Tian-Ying Chang | Pinterest tech lead, Storage & Caching
HBase is the backbone of several critical services at Pinterest. It serves more than 10 petabytes data at 10M+ QPS. The majority of the traffic is from real-time online requests that require low latency, so it’s critical that clusters are high performing with high availability. In order to get the most out of HBase and ensure the best experience for Pinners, we upgraded our branch from 0.94.26 to version 1.2. However, we found the process of upgrading would take at least several hours. Since we can’t shut down Pinterest each time we upgrade an HBase cluster, we built a system to support the upgrade and rollback with zero downtime.
Before the upgrade, we were running a private branch based on HBase 0.94.26, but this version was officially deprecated in early 2015. HBase 1.2 has more than 5,000 completed JIRA cases over 0.94.26 which includes important bug fixes and new features that improve robustness, scaling, performance, MTTR (mean time to recovery) and more. If we upgraded to version 1.2, we’d realize major long-term benefits.

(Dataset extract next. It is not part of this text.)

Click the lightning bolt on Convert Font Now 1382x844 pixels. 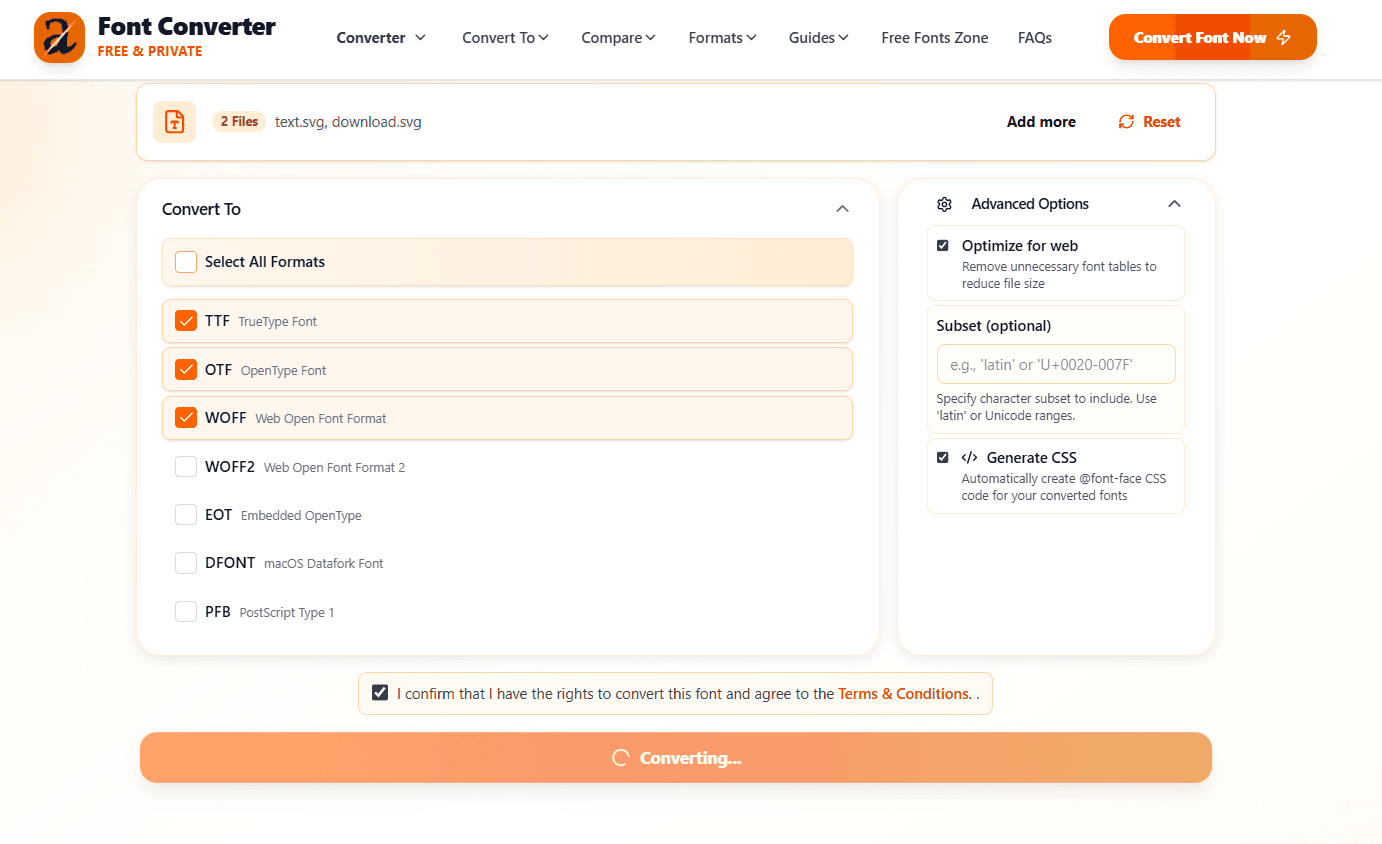[x=1283, y=36]
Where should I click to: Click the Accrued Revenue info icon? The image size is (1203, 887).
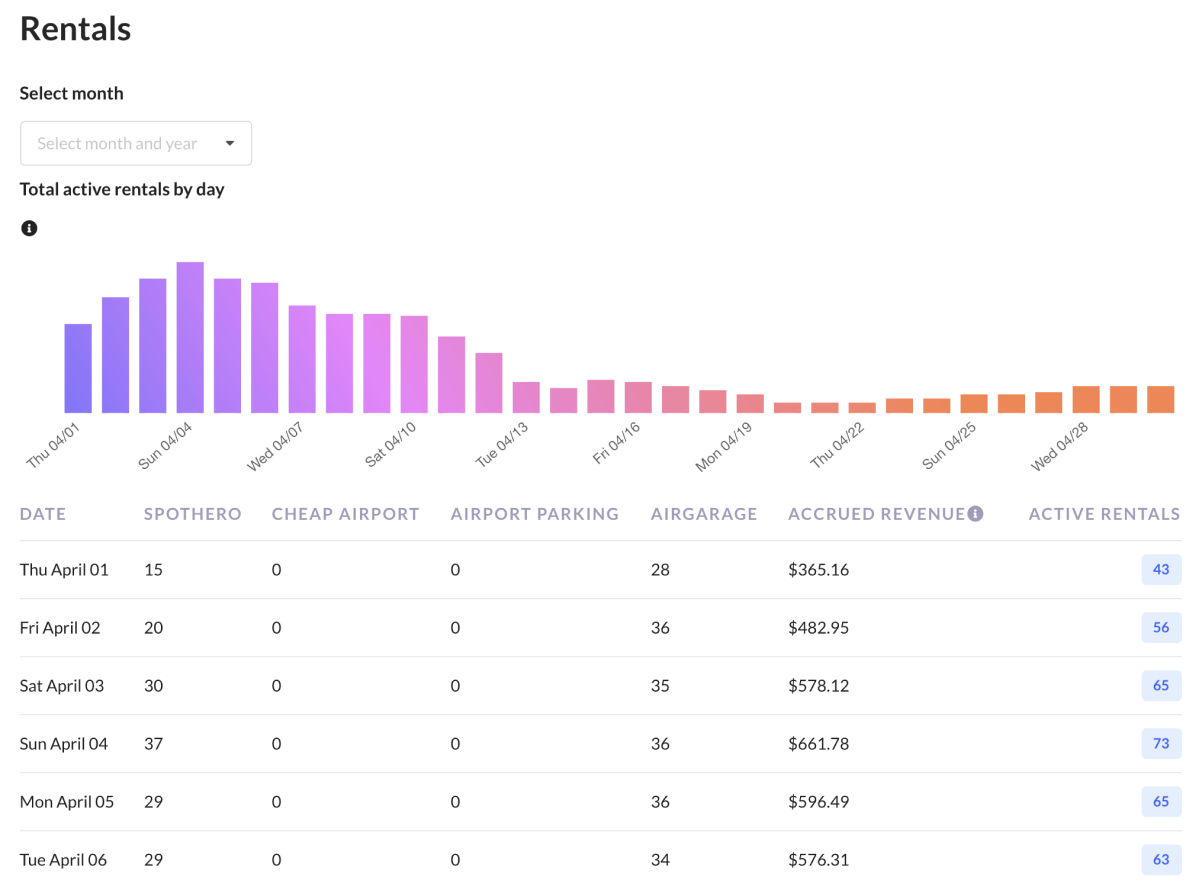[975, 514]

However, upgrading from version 0.94.x to 0.96.x or higher isn’t supported due to many incompatible changes including both APIs and wire format. This means 0.94.x clusters must be shut down completely, including slave clusters if replication is enabled, and clients have to be shut down and upgraded at the same time as a result of incompatible API changes. The whole process can take several hours or longer. If rollback is required, the clusters and the clients will have to be completely shut down again, and so we built a system that supports the upgrade and rollback with no downtime.
The ultimate goal is that the clients are simply switched from connecting to 0.94 cluster to 1.2 at the moment of upgrade, with all the preparations done beforehand. The connections to 0.94 is enabled to be read-only. Once it’s verified that data are completely synced between 0.94 and 1.2, the client is instructed to connect to 1.2 dynamically via configuration changes. The whole process should be transparent to services that read from and write to cluster. Rollback should follow the same process, but in the opposite direction by switching client connections from 1.2 back to 0.94 cluster.
This requires a bi-directional heterogeneous replication between 0.94 and 1.2 clusters, where the source data are encoded in a format that the sink can recognize and decode into a format native to its version. This allows the data to be synced between the two clusters in real time. Next, a dual-client auto-detects the version of connected cluster and correspondingly encodes the requests and decodes the responses in formats that are native to the version.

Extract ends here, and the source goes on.